I have a chunk of text extracted from a tabular layout that resembles this:
Waiting Period 30 days of employment 30 days of employment 30 days of employment
Benefit amount Flat $150,000 Flat $100,000 Flat $60,000
Maximum benefit $150,000 $100,000 $60,000
Contributions Noncontributory Noncontributory Noncontributory
Participation requirement 100.00% 100.00% 100.00%
---
Benefit amount Flat $40,000 Flat $20,000
Maximum benefit $40,000 $20,000
Compulsory coverage Yes Yes
Contributions Noncontributory Noncontributory
Waiting Period 30 days of employment 30 days of employment
Phrases like Waiting Period
, or Contributions
are labels for the row. A variable number of columns then follow, separated by a variable number of whitespaces.
I am struggling to land on a regular expression that can target a particular row based on the label, and then extract the content of those variable number of columns.

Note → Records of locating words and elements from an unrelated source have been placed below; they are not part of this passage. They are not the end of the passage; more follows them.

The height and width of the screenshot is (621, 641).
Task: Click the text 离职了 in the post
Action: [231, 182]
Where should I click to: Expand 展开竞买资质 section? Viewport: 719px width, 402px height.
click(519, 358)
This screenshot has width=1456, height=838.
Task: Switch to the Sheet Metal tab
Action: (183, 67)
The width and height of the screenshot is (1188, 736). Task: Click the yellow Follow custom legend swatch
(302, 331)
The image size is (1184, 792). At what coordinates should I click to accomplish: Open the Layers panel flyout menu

I think I have constructed the label identifier and the capture groups to identify the columns. But the expression seems to stop at the first match.
(?:\s*Waiting Period)(?:(?:\s{2,})(.*?)(?:\s{2,}|\n|$))

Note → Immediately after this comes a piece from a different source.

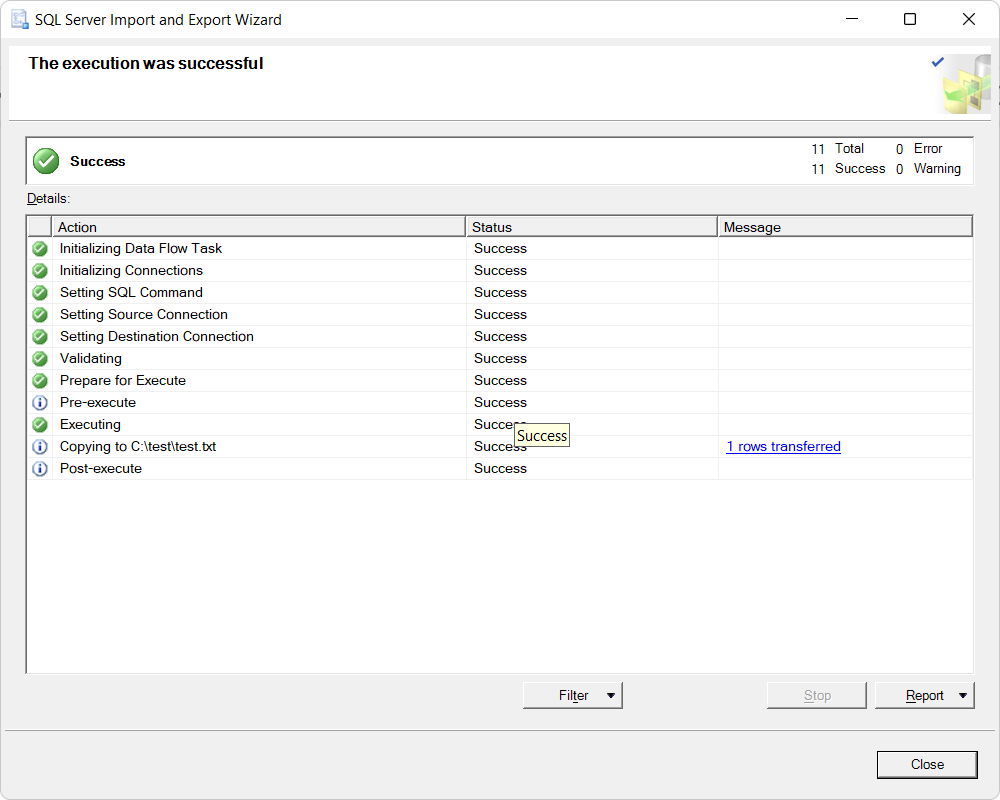The height and width of the screenshot is (800, 1000).
Task: Open the Filter dropdown arrow
Action: click(x=610, y=695)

The above expression in preg_match_all:
preg_match_all("/(?:\s*Waiting Period)(?:(?:\s{2,})(.*?)(?:\s{2,}|\n))/", $input_lines, $output_array);
produces:
array(2) {
0 => array(2){
0 => Waiting Period 30 days of employment
1 =>
Waiting Period 30 days of employment
}
1 => array(2){
0 => 30 days of employment
1 => 30 days of employment
}
}
As you can see, the match correctly identifies the target rows based on the label, extracts the first column and quits. I don't know how to instruct the process to keep going until each matched row is processed until the end of line.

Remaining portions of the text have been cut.